### Extrait de page
__________________________________________________
Sur le fil du rasoir
A 59 ans, elle continue de mener la lutte engagée sur place il y a plus de trente ans. Libre penseuse, hargneuse, la leader du Club des cœurs ardents pourfendait alors la corruption, les trafics et autres abus de pouvoir… Jusqu’à son arrestation, le 7 octobre 2006. Durant 970 jours, elle endure les pires sévices. Une fois libérée, elle finit par se réfugier en France, où elle est suivie au Centre Primo-Levi pendant trois ans. Aujourd’hui encore, ses traumatismes rôdent. « Il m’arrive de rêver que ma fille subit les mêmes sévices. Le matin, je me réveille en pleurs, et je dois tout de suite l’appeler pour m’assurer qu’elle va bien. »
Parfois, au détour de ses rares sorties hors de sa tanière, MmeTadjibayeva replonge mentalement dans les geôles de Tachkent : « Le métro m’angoisse trop : je n’y mets pas les pieds. Les SDF, avec leurs tatouages et leur odeur, me rappellent les hommes qui m’ont violée. Si jamais je croise une femme à la carrure large, je reste pétrifiée, car elle me rappelle la pire de mes tortionnaires. »
Tandis que tombe la nuit, la sonnette grésille. C’est l’infirmière, pour le check-up du soir. Tension élevée, due à l’exaltation de la discussion. Malgré tout, Mme Tadjibayeva insiste : « Jamais je ne guérirai totalement, mais chaque victoire remportée pour les autres militants allège mes souffrances. »
La France apporte aussi son lot d’embûches aux exilés. En 2020, l’Office français de protection des réfugiés et des apatrides (Ofpra) a rendu 24 % de décisions positives aux demandes d’asile. Même les patients du centre peinent à convaincre, quand il leur faut produire un récit clair et structuré, notamment lors d’audiences de moins de deux heures, truffées de questions piégeuses.
__________________________________________________
### Tâches demandées
1. D'après l'extrait sur Mme Tadjibayeva, pourquoi reste-t-elle pétrifiée quand elle croise une femme à la carrure large ? Répondez en une à trois phrases.
2. Prolongez l'extrait sur Mme Tadjibayeva à partir de sa dernière phrase.
Les enregistrements placés ensuite forment un contenu à part, sans lien avec l'extrait.
__________________________________________________
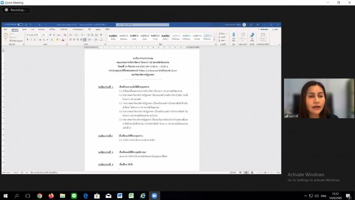Click the Share button in Word
Screen dimensions: 355x200
(x=275, y=29)
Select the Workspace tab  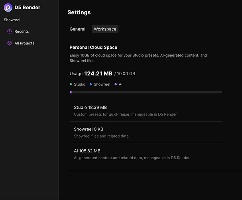point(105,29)
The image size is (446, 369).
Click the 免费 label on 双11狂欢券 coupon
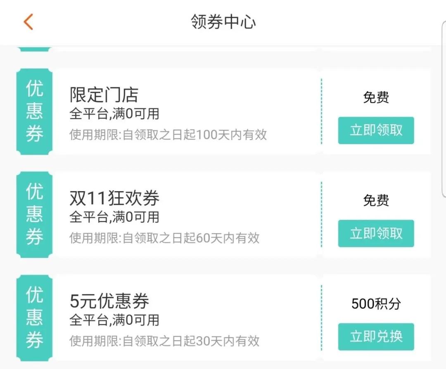point(376,201)
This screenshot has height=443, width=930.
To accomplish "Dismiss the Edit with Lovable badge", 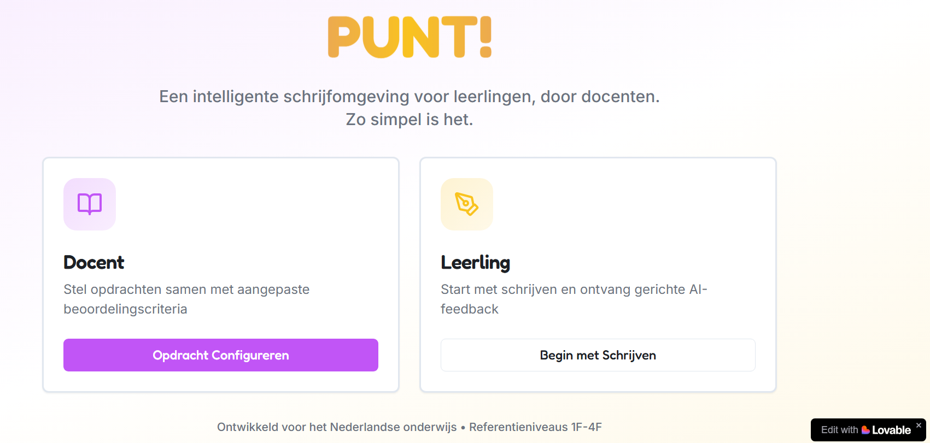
__________________________________________________
### Réponses rédigées
1. Une femme à la carrure large lui rappelle la pire de ses tortionnaires, ce qui la fige sur place.

2.
« La torture, qui entraîne la dissociation, les amnésies et des récits mécaniques, induit des effets contre-productifs par rapport à ce qui est demandé par l’administration », estime Hélène Bonvalot, directrice générale du centre. Les psychologues le confirment : les rendez-vous à l’Ofpra provoquent des pics d’angoisse chez les patients.
« Les motivations de refus sont souvent les mêmes », constate Aurélia Malhou, responsable juridique du centre, chargée de 150 dossiers individuels. En guise d’exemple, elle empoigne le dernier refus, reçu la veille : « sommaire et imprécis », « description brève », faits « pas clairement exposés », indique la décision administrative.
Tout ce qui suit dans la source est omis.